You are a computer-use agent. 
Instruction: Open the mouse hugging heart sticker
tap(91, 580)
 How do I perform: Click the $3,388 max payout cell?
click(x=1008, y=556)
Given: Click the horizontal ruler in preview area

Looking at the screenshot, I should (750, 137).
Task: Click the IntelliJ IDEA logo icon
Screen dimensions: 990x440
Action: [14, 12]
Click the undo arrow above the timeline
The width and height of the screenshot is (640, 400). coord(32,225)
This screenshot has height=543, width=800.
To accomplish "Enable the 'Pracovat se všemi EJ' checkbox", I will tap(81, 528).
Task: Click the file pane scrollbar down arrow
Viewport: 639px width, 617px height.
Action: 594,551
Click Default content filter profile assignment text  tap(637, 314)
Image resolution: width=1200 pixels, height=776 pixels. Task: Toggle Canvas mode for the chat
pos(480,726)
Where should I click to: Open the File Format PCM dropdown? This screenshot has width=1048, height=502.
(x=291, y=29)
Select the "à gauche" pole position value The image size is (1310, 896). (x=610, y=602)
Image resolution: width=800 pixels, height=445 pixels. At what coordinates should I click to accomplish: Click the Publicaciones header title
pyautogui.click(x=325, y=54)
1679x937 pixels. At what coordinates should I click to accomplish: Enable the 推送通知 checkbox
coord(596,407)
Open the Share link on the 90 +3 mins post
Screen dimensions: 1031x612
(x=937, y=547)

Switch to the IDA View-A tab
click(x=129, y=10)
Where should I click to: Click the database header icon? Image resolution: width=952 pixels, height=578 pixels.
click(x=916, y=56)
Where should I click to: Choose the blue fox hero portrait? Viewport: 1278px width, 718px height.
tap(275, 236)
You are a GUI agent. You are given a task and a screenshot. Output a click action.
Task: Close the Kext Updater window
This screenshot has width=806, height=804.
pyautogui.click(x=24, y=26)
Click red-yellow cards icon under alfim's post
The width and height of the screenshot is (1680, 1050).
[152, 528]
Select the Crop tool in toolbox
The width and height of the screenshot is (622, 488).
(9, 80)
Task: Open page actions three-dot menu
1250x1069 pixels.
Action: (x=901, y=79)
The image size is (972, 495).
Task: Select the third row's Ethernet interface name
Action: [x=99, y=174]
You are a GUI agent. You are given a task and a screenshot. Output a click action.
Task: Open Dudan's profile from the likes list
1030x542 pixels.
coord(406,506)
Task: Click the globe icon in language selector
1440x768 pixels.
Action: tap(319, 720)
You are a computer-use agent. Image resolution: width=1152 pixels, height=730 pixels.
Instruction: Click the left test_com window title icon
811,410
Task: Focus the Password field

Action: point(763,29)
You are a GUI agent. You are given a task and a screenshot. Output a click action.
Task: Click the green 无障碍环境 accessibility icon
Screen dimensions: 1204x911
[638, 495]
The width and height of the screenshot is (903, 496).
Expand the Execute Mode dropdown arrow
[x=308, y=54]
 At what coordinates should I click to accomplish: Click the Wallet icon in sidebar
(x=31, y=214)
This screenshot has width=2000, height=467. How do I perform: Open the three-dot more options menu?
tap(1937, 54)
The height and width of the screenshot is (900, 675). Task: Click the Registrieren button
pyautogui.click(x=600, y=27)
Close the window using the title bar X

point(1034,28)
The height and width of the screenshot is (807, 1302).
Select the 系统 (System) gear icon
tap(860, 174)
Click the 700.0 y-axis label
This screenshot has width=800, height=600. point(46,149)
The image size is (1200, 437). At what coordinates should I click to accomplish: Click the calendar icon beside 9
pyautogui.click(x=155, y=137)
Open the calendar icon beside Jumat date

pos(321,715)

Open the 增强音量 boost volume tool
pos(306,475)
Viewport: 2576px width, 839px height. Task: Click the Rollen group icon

• WORK ITEM: Write the data out once more, exactly as it was given.

• ANSWER BOX:
You are a computer-use agent. 
Instruction: Open the mouse hugging heart sticker
tap(91, 580)
 How do I perform: Click the $3,388 max payout cell?
click(x=1008, y=556)
Given: Click the horizontal ruler in preview area

Looking at the screenshot, I should (750, 137).
Task: Click the IntelliJ IDEA logo icon
Screen dimensions: 990x440
Action: [14, 12]
Click the undo arrow above the timeline
The width and height of the screenshot is (640, 400). coord(32,225)
This screenshot has height=543, width=800.
To accomplish "Enable the 'Pracovat se všemi EJ' checkbox", I will tap(81, 528).
Task: Click the file pane scrollbar down arrow
Viewport: 639px width, 617px height.
Action: 594,551
Click Default content filter profile assignment text  tap(637, 314)
Image resolution: width=1200 pixels, height=776 pixels. Task: Toggle Canvas mode for the chat
pos(480,726)
Where should I click to: Open the File Format PCM dropdown? This screenshot has width=1048, height=502.
(x=291, y=29)
Select the "à gauche" pole position value The image size is (1310, 896). (x=610, y=602)
Image resolution: width=800 pixels, height=445 pixels. At what coordinates should I click to accomplish: Click the Publicaciones header title
pyautogui.click(x=325, y=54)
1679x937 pixels. At what coordinates should I click to accomplish: Enable the 推送通知 checkbox
coord(596,407)
Open the Share link on the 90 +3 mins post
Screen dimensions: 1031x612
(x=937, y=547)

Switch to the IDA View-A tab
click(x=129, y=10)
Where should I click to: Click the database header icon? Image resolution: width=952 pixels, height=578 pixels.
click(x=916, y=56)
Where should I click to: Choose the blue fox hero portrait? Viewport: 1278px width, 718px height.
tap(275, 236)
You are a GUI agent. You are given a task and a screenshot. Output a click action.
Task: Close the Kext Updater window
This screenshot has width=806, height=804.
pyautogui.click(x=24, y=26)
Click red-yellow cards icon under alfim's post
The width and height of the screenshot is (1680, 1050).
[152, 528]
Select the Crop tool in toolbox
The width and height of the screenshot is (622, 488).
(9, 80)
Task: Open page actions three-dot menu
1250x1069 pixels.
Action: (x=901, y=79)
The image size is (972, 495).
Task: Select the third row's Ethernet interface name
Action: [x=99, y=174]
You are a GUI agent. You are given a task and a screenshot. Output a click action.
Task: Open Dudan's profile from the likes list
1030x542 pixels.
coord(406,506)
Task: Click the globe icon in language selector
1440x768 pixels.
Action: tap(319, 720)
You are a computer-use agent. Image resolution: width=1152 pixels, height=730 pixels.
Instruction: Click the left test_com window title icon
811,410
Task: Focus the Password field

Action: point(763,29)
You are a GUI agent. You are given a task and a screenshot. Output a click action.
Task: Click the green 无障碍环境 accessibility icon
Screen dimensions: 1204x911
[638, 495]
The width and height of the screenshot is (903, 496).
Expand the Execute Mode dropdown arrow
[x=308, y=54]
 At what coordinates should I click to accomplish: Click the Wallet icon in sidebar
(x=31, y=214)
This screenshot has width=2000, height=467. How do I perform: Open the three-dot more options menu?
tap(1937, 54)
The height and width of the screenshot is (900, 675). Task: Click the Registrieren button
pyautogui.click(x=600, y=27)
Close the window using the title bar X

point(1034,28)
The height and width of the screenshot is (807, 1302).
Select the 系统 (System) gear icon
tap(860, 174)
Click the 700.0 y-axis label
This screenshot has width=800, height=600. point(46,149)
The image size is (1200, 437). At what coordinates should I click to accomplish: Click the calendar icon beside 9
pyautogui.click(x=155, y=137)
Open the calendar icon beside Jumat date

pos(321,715)

Open the 增强音量 boost volume tool
pos(306,475)
Viewport: 2576px width, 839px height. Task: Click the Rollen group icon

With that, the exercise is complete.